Fragmento seleccionado:

LA HISTORIA DE MIGUELITO "El NIÑO DE HOLLYWOD", SICARIO VIOLENTO QUE DEBIA 56 EJECUCIONES

Miguel Ángel Tobar era un hombre que desde noviembre de 2009 sabía que sería asesinado.Él tenía dudas acerca de quién lo asesinaría. A veces creía que lo harían unos policías del occidente de El Salvador.

 A veces creía que sería asesinado por pandilleros del Barrio 18. Pero la mayor cantidad de veces en las que pensaba acerca de su muerte, estaba convencido de que sería asesinado por pandilleros de la que fue su pandilla, la Mara Salvatrucha.

Miguel Ángel Tobar, un hombre de 30 años, estaba convencido de que no moriría de un ataque cardiaco ni de una caída desde las alturas ni tampoco de viejo –jamás pensó que moriría de viejo–. A veces pensaba que moriría masacrado en alguna vereda polvosa del departamento de Santa Ana o una del departamento de Ahuachapán, en el occidente de El Salvador. Desde enero de 2012 que lo conozco, siempre tuvo presente que “la Bestia” lo seguía.

Lo decía todo el tiempo. Hablaba de ella para referirse a esa muerte rabiosa que no te lleva, sino que te arranca de este mundo. Hablaba de ella porque la conocía, porque él la había ejecutado tantas veces. Por eso, Miguel Ángel Tobar recuperó el año pasado la escopeta 12 que había enterrado en un predio baldío luego de robarla al vigilante de una gasolinera del municipio de El Congo durante un asalto que la policía le pidió que hiciera.

Era complicada la vida de Miguel Ángel Tobar. Por eso él consiguió a principios de este año una pistola 357, pero la policía se la decomisó cuando él caminaba cerca de su casa, en el cantón Las Pozas, del municipio de San Lorenzo, en el departamento de Ahuachapán.

Por eso, porque sabía que “la Bestia” lo seguía, Miguel Ángel Tobar cruzó la frontera con Guatemala por un punto ciego a principios de este año y pagó 20 dólares para que le fabricaran un trabuco –dos piezas tubulares de metal que al chocar percuten un cartucho de escopeta 12–. Miguel Ángel Tobar sabía que sería asesinado, pero pretendía evitar ser descuartizado, torturado, ahorcado. Él prefería un balazo.

Sabía tanto que su muerte sería un asesinato que el tema se podía tocar sin ningún tapujo. El martes 14 de enero de 2014 lo visité. Solía visitarlo al menos una vez al mes desde que lo conocí en enero de 2012. Ese día él sentía que su muerte estaba más cerca que de costumbre. La noche anterior le dijeron que unos jóvenes habían llegado al cantón donde él vivía y habían preguntado por el marero del lugar. Ese día hablamos adentro del vehículo de vidrios polarizados en el que lo visité. El motor del carro nunca estuvo apagado.

Datos del conjunto:

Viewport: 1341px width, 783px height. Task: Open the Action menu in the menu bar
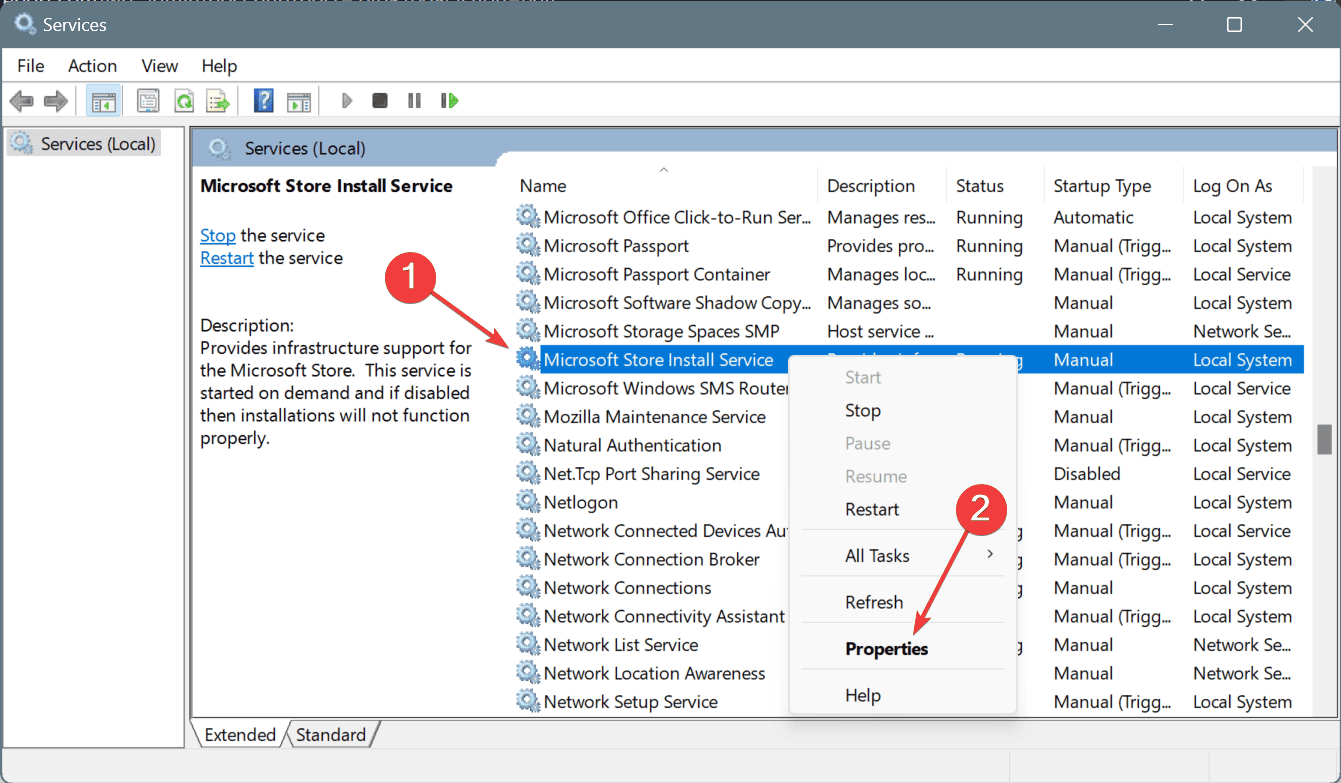tap(92, 66)
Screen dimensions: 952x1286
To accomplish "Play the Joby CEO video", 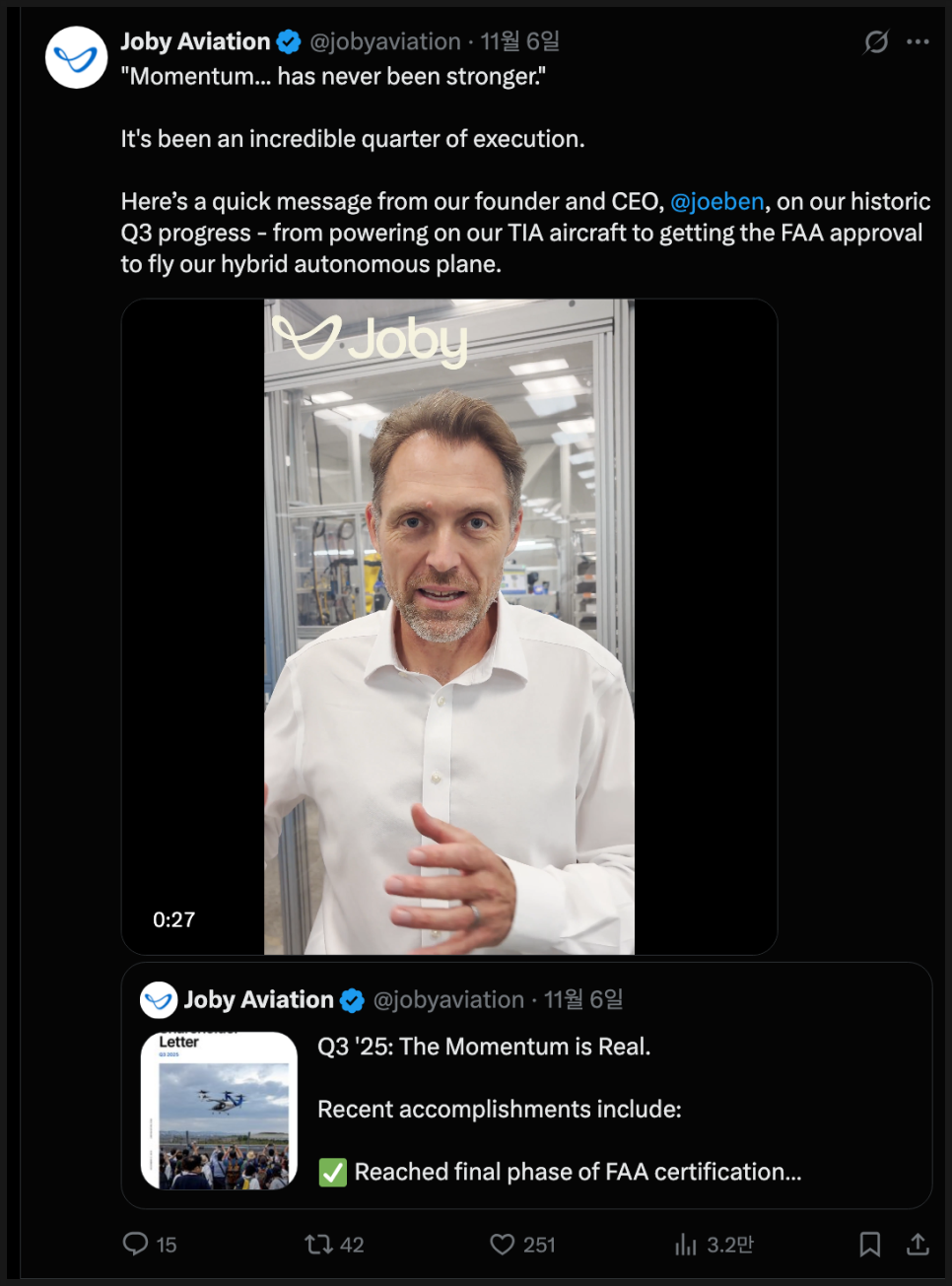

Lo que se pide:
**1)** Por favor, transcribe sin cambios la parte del fragmento seleccionado que comienza con las palabras que contienen "Por eso, porque" y termina con "prefería un balazo.".
**2)** Indica si cada afirmación concuerda con el fragmento seleccionado. Responde sí o no y cita las palabras del fragmento que lo deciden.
(a) Miguel Ángel Tobar creía que moriría de viejo.
(b) Por fabricarle el trabuco pagó 20 dólares.
(c) Durante la visita del 14 de enero de 2014, el motor del vehículo estuvo apagado.

Resultados:
**1)**
Por eso, porque sabía que “la Bestia” lo seguía, Miguel Ángel Tobar cruzó la frontera con Guatemala por un punto ciego a principios de este año y pagó 20 dólares para que le fabricaran un trabuco –dos piezas tubulares de metal que al chocar percuten un cartucho de escopeta 12–. Miguel Ángel Tobar sabía que sería asesinado, pero pretendía evitar ser descuartizado, torturado, ahorcado. Él prefería un balazo.

**2)**
(a) No: "jamás pensó que moriría de viejo".
(b) Sí: "pagó 20 dólares para que le fabricaran un trabuco".
(c) No: "El motor del carro nunca estuvo apagado."